今日は午前が外来で午後は手術でした。
手術の申し込みは、白内障3人で、今日の手術は、白内障11件と黄斑上膜の硝子体手術1件でした。
2週間前に左眼の白内障の手術をした60代の女性の患者さんの経過観察がありましたが、この方は元々、角膜内皮細胞1000程度とが少なかったものの、角膜実質の透明性は保たれており、多焦点レンズを選択したところ、思ったより視力が改善せずに、当初予定していた右眼の手術は見送っていました。角膜の実質は透明であったものの、術前より認めていた内面の淡い濁りがあり、視力が出にくい原因として考えられました。通常の単焦点レンズであれば、支障ない程度でしたが、回折型の多焦点レンズでは思った以上に影響が出てしまったと思われ、見えにくさを改善するには、単焦点への入れ換えが選択肢になるかと思います。

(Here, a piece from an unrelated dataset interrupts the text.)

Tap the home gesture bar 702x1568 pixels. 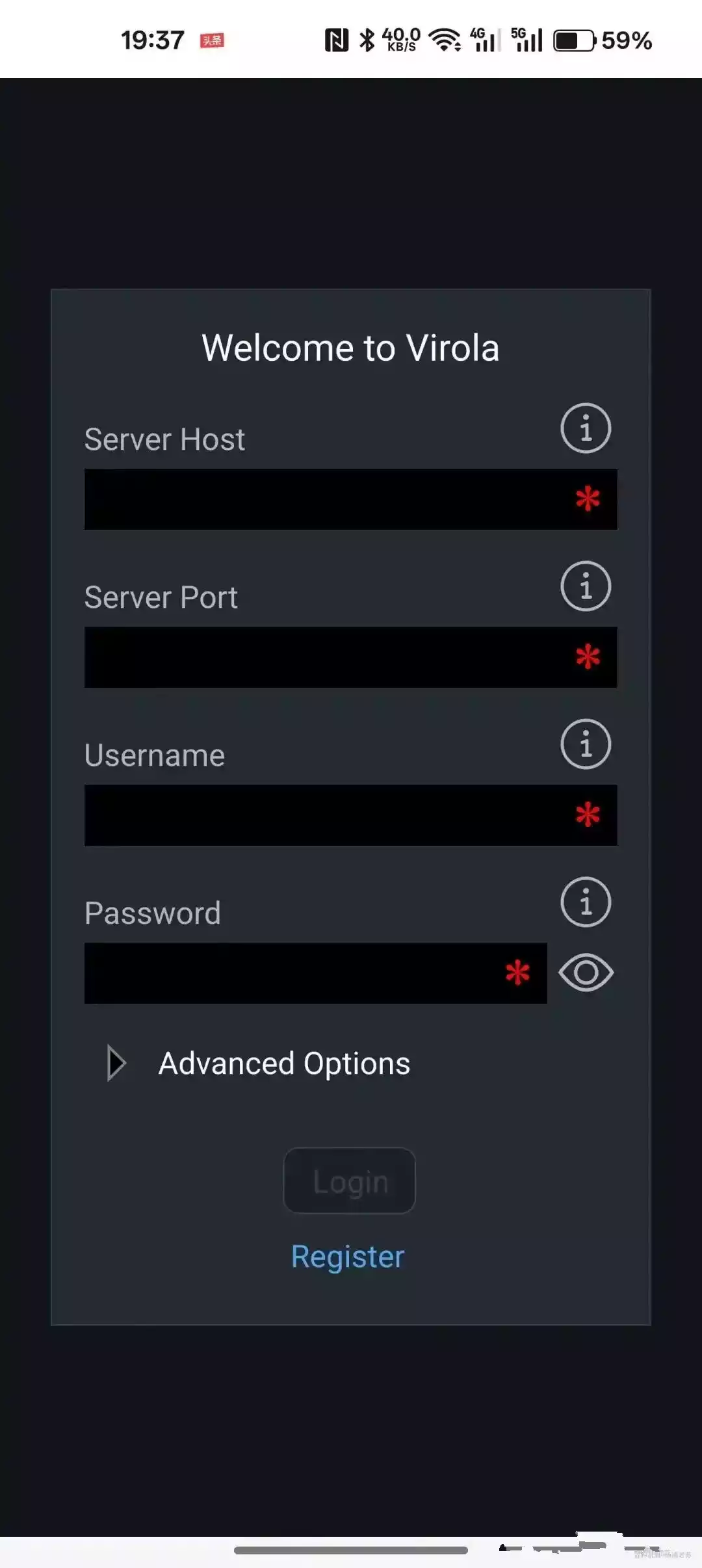351,1550
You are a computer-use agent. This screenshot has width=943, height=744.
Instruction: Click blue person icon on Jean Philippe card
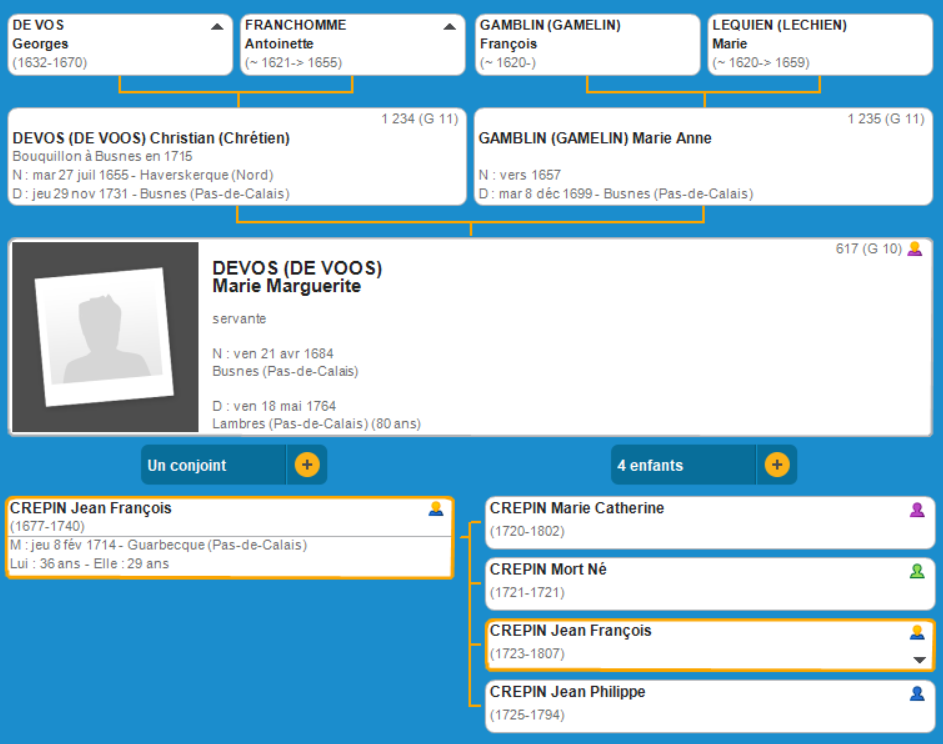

ただ、1000ほどあった角膜内皮の密度が手術の後は、500〜600程度まで減少し、簡単に入れ換えがしにくい状況です。
まだ手術していない右眼の状態は角膜も水晶体も左と同程度ですので、右眼のレンズの選択は単焦点レンズにするのが望ましいと考えていますが、左眼の状態をもう少し見てからの手術でよいかとお話させていただきました。
患者さんから、『右眼の手術はした方がよいですか?このまましばらくしなくともよいですか?』と質問を受けましたが、すぐに手術しなければいけないことはないものの、白内障は少なくとも少しずつは進行し、進行すればするほど、手術による角膜のダメージは多少なりとも大きくなるので、このままにして白内障が進んでからダメージを大きくしてしまうよりは、あまり進まないうちに手術してあげた方が、眼にとってはよいと思いますとお伝えしました。
角膜の細胞の数が少ないと、なかなか手術に踏み切りにくいところはありますが、ある程度の年齢の方であれば、あまり進まないうちに手術することが結果的にはよいと考えています。